** START OF EXCERPT PROVIDED **

The types of scenarios for which criticality metrics are computed differ widely from application to application. For example, an AEB system employs criticality metrics on highway following-vehicle scenario types. On the other hand, the analysis of an urban intersection data set widens the scenario type. This property defines for which types of scenarios the application wants to use the metric. Scenario types can vary depending on the application, we therefore omit an assessment scale at this point.

4.1.5 Inputs

In the open contexts that AVs operate in, there exists a large set of criticality-relevant entity types, such as various types of road infrastructure, traffic rules, and dynamic objects. Criticality metrics reflect certain aspects of those entities. Naturally, the question arises which entities are necessary to give as inputs for the computation of a criticality metric. This may concern rudimentary information such as positions and speed for simple trajectory data sets, but can increase in complexity up to road geometry, types and amount of dynamic objects (cars, pedestrians, etc.), and weather. Depending on the application at hand, there will only be certain inputs for the metrics available, e.g. a run-time monitor has only access to information provided by the AV’s perception subsystem. We define a possible input of a criticality metric to be a subset of all traffic entities and their properties, e.g. all dynamic objects o with their velocity o.v. Furthermore, we note that metrics can impose restrictions on its own inputs, e.g. $o.v \ne 0$.

** END OF EXCERPT PROVIDED **
** START OF RECORDS TO PROCESS **

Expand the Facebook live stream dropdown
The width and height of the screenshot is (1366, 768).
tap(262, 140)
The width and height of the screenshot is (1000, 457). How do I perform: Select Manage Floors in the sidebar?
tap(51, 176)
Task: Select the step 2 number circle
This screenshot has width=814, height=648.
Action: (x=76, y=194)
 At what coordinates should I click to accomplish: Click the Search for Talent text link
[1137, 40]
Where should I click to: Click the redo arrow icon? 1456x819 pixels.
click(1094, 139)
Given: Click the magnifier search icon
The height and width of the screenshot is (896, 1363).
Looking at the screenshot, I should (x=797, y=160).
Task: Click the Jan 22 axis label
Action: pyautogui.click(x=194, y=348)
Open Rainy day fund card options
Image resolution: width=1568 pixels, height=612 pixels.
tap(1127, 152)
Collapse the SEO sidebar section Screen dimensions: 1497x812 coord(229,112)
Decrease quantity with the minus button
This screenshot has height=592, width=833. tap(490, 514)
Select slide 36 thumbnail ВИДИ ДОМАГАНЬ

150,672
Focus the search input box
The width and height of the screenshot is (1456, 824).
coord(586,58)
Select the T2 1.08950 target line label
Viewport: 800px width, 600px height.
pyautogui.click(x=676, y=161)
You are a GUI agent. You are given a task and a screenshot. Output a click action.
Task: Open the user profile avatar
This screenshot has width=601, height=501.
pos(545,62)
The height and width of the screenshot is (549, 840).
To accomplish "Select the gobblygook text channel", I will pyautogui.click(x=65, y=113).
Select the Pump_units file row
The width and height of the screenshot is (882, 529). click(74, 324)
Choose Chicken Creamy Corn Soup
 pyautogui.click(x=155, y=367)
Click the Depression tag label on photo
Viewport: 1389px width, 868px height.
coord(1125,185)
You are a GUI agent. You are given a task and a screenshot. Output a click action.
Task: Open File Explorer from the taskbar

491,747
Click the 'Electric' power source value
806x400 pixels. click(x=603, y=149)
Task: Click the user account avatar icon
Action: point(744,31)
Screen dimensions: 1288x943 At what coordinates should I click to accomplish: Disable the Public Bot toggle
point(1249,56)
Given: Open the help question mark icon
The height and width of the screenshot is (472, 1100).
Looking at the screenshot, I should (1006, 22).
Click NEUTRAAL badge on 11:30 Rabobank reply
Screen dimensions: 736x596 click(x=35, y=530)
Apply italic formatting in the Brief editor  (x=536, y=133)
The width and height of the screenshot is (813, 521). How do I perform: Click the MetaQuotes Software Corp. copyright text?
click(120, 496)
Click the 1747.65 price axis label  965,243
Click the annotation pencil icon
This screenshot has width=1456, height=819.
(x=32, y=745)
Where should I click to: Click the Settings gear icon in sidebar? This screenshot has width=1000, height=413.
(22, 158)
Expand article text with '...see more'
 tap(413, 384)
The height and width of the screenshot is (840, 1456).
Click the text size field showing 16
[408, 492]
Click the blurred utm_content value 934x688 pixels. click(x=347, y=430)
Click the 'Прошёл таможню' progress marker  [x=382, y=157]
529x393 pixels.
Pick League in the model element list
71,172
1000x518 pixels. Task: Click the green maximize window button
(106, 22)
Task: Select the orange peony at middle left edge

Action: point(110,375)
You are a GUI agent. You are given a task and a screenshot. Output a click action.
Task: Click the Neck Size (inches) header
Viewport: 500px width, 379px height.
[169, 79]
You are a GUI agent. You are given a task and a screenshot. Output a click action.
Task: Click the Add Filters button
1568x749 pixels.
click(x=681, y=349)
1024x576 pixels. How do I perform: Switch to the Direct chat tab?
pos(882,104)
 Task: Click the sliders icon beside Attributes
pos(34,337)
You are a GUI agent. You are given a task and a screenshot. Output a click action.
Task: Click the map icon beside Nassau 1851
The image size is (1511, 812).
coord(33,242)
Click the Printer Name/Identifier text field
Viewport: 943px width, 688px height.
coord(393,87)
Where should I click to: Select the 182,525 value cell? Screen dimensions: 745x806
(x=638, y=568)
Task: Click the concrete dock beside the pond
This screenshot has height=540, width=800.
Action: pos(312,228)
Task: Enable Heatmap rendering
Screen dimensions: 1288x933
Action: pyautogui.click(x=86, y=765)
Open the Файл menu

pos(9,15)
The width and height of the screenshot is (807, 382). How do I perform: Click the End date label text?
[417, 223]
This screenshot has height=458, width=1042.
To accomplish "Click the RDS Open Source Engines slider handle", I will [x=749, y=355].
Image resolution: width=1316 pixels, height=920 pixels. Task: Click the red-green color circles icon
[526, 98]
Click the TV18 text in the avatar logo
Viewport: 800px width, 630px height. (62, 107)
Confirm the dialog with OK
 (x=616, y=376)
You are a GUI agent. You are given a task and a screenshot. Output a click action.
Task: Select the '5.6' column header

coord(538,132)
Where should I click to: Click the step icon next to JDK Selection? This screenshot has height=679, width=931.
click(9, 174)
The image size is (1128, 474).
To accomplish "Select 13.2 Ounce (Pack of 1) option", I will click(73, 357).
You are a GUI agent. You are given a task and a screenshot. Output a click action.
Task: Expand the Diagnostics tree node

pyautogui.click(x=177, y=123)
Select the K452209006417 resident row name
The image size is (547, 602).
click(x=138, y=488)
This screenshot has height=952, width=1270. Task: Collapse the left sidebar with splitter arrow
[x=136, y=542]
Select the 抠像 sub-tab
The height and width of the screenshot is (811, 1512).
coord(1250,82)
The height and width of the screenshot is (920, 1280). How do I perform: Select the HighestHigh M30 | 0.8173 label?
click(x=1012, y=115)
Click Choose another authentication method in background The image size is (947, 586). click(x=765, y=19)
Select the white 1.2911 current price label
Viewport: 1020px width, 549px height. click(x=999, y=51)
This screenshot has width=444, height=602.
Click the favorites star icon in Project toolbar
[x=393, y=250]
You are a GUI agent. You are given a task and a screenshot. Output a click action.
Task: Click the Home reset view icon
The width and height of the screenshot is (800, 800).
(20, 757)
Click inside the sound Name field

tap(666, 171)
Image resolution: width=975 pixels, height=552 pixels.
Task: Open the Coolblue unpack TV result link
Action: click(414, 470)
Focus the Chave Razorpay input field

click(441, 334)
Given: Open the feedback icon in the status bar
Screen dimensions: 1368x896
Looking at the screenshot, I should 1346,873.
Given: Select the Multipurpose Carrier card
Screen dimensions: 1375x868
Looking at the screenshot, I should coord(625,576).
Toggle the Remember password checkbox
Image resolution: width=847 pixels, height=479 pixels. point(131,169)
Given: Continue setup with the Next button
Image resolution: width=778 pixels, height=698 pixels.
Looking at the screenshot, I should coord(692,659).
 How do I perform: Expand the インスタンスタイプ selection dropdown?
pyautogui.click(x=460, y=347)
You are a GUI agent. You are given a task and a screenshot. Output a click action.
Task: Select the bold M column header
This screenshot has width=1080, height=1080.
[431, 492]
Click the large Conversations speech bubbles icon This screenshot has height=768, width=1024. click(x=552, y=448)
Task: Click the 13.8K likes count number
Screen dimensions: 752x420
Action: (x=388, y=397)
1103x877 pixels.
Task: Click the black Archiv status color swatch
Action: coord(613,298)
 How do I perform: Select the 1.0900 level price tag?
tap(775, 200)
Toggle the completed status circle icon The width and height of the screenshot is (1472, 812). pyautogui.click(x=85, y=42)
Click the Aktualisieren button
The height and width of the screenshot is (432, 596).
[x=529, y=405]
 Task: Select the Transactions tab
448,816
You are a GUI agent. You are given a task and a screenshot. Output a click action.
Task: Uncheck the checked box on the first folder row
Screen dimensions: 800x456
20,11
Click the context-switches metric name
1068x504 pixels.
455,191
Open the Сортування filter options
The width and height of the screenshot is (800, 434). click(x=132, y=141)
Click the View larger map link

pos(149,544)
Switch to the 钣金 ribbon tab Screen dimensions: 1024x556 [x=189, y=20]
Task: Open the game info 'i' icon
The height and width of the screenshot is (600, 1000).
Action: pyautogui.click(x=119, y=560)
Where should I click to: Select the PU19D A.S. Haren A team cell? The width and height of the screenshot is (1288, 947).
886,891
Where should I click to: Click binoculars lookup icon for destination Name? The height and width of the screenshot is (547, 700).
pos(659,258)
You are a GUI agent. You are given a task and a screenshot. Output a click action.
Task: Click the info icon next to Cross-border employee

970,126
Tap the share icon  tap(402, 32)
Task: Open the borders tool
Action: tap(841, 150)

** END OF RECORDS TO PROCESS **

▶ _WHAT IS ASKED_:
1. Which criticality-relevant entity types does the excerpt on criticality metric inputs name as examples?
2. Can you reproduce the part of the rows that opens with the line containing "Choose Chicken Creamy Corn Soup" and closes with the line containing "click(x=681, y=349)", with "GUI agent" renamed to "interface agent" throughout and everything else unchanged?

▶ _ANSWERS FOR THE EXERCISE_:
1.
- Various types of road infrastructure
- Traffic rules
- Dynamic objects

2.
Choose Chicken Creamy Corn Soup
 pyautogui.click(x=155, y=367)
Click the Depression tag label on photo
Viewport: 1389px width, 868px height.
coord(1125,185)
You are a interface agent. You are given a task and a screenshot. Output a click action.
Task: Open File Explorer from the taskbar

491,747
Click the 'Electric' power source value
806x400 pixels. click(x=603, y=149)
Task: Click the user account avatar icon
Action: point(744,31)
Screen dimensions: 1288x943 At what coordinates should I click to accomplish: Disable the Public Bot toggle
point(1249,56)
Given: Open the help question mark icon
The height and width of the screenshot is (472, 1100).
Looking at the screenshot, I should (1006, 22).
Click NEUTRAAL badge on 11:30 Rabobank reply
Screen dimensions: 736x596 click(x=35, y=530)
Apply italic formatting in the Brief editor  (x=536, y=133)
The width and height of the screenshot is (813, 521). How do I perform: Click the MetaQuotes Software Corp. copyright text?
click(120, 496)
Click the 1747.65 price axis label  965,243
Click the annotation pencil icon
This screenshot has width=1456, height=819.
(x=32, y=745)
Where should I click to: Click the Settings gear icon in sidebar? This screenshot has width=1000, height=413.
(22, 158)
Expand article text with '...see more'
 tap(413, 384)
The height and width of the screenshot is (840, 1456).
Click the text size field showing 16
[408, 492]
Click the blurred utm_content value 934x688 pixels. click(x=347, y=430)
Click the 'Прошёл таможню' progress marker  [x=382, y=157]
529x393 pixels.
Pick League in the model element list
71,172
1000x518 pixels. Task: Click the green maximize window button
(106, 22)
Task: Select the orange peony at middle left edge

Action: point(110,375)
You are a interface agent. You are given a task and a screenshot. Output a click action.
Task: Click the Neck Size (inches) header
Viewport: 500px width, 379px height.
[169, 79]
You are a interface agent. You are given a task and a screenshot. Output a click action.
Task: Click the Add Filters button
1568x749 pixels.
click(x=681, y=349)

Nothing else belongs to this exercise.